La signora Harris va a Parigi, la recensione
Toni favolistici, Parigi da esportazione per una storia di ideali socialisti tutta intorno all'esaltazione del placemente di Christian Dior
La recensione di La signora Harris va a Parigi, presentato alla Festa del cinema di Roma e in uscita nelle sale dal 17 novembre
Una donna delle pulizie, umile, semplice e di buon cuore viaggia da Londra a Parigi subito dopo la fine della seconda guerra mondiale, per comprare un vestito di alta moda con i soldi che ha risparmiato tramite fortunose speculazioni e ha ricevuto in seguito alla morte del marito in guerra. Non sa niente del mondo dell’alta sartoria, si è solo innamorata di un abito di Dior dopo averlo visto a casa di una ricca donna per la quale lavora. Anche lei vuole avere accesso a quel mondo. Scoprirà l’elitarismo dell’alta moda prima, come questa schifi le persone del suo rango, e poi che dietro ci sono sarte, modelle e anche direttrici dalla vita umile, lavoratrici non diverse da lei a cui, attenzione che questa è la parte forte, insegnerà a scioperare. Cioè di fatto la signora Harris esporta la mentalità socialista da Londra a Parigi. Incredibile come i francesi, popolo tra i più forti quanto a rivendicazioni, abbiano accettato di prendere parte al film.
Alla fine quindi questa donna umile che mette nel sacco tutti i navigati gentiluomini e gentildonne del jet set con l’arma della semplicità, è uno strumento per un placement incredibile (tutto gira intorno a Christian Dior e alla sua eccezionalità) all'ombra del socialismo (!) e per un’avventura tenera piena di stereotipi. Pure accettando tutto ciò purtroppo La signora Harris va a Parigi non riesce a rendere mai bene cosa possa fare un vestito per una donna, come possa cambiare una vita, creare opportunità, definire l’autostima o influenzare gli altri. L’abito come arma di comunicazione non è mai davvero un tema del film, ma lo è più l’abito come obiettivo da raggiungere, simbolo dell’accesso al meglio della vita.

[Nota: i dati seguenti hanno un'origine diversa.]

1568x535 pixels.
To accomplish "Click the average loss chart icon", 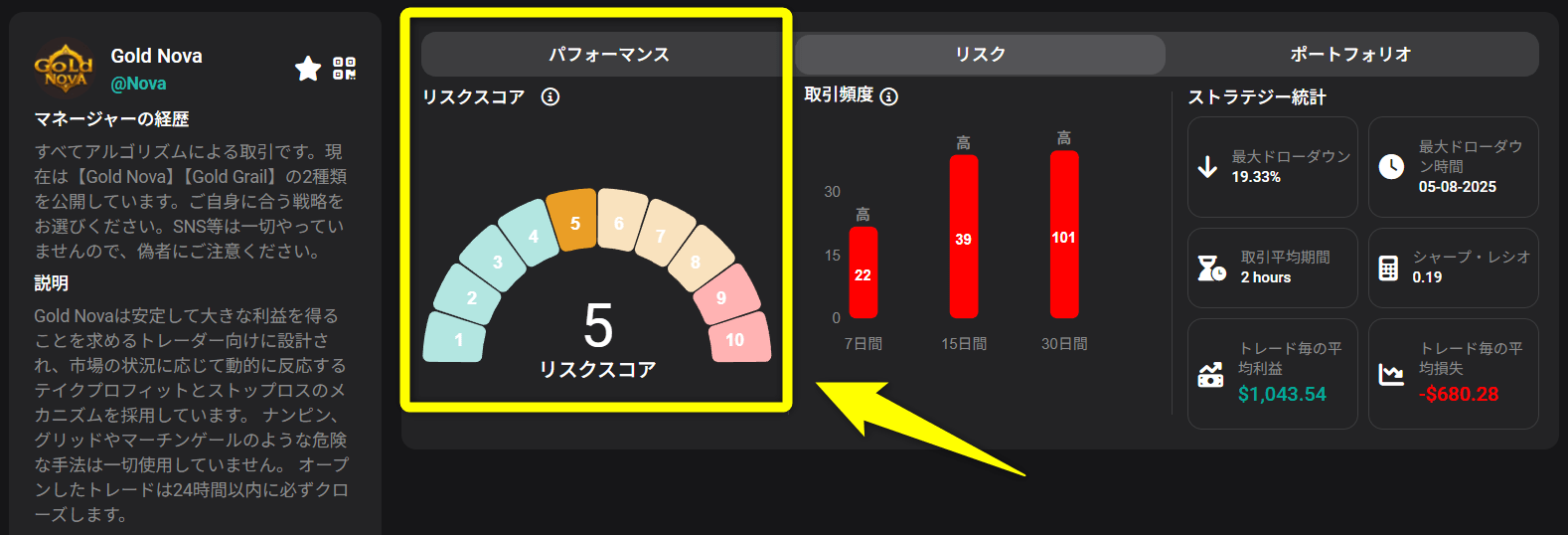I will tap(1391, 374).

Il vero spettacolo dentro La signora Harris va a Parigi allora è un altro. È Isabelle Huppert, attrice formidabile, paladina del cinema più difficile in assoluto, quello che si muove in territori sofisticati, che osa ruoli che altri rifiuterebbero, che crea su toni che possiede solo lei ma che poi in una favoletta come questa non solo è a suo agio ma proprio trionfa. Da come centra così perfettamente il tono e quel che serve al suo personaggio è evidente che conosce a menadito anche questa forma di cinema ed ha la capacità e l’intelligenza di dimenticare tutto il resto che sa fare per adattarsi in toto, come se non avesse fatto altro per tutta la vita e fosse una navigata professionista del caricaturale. Pazzesca.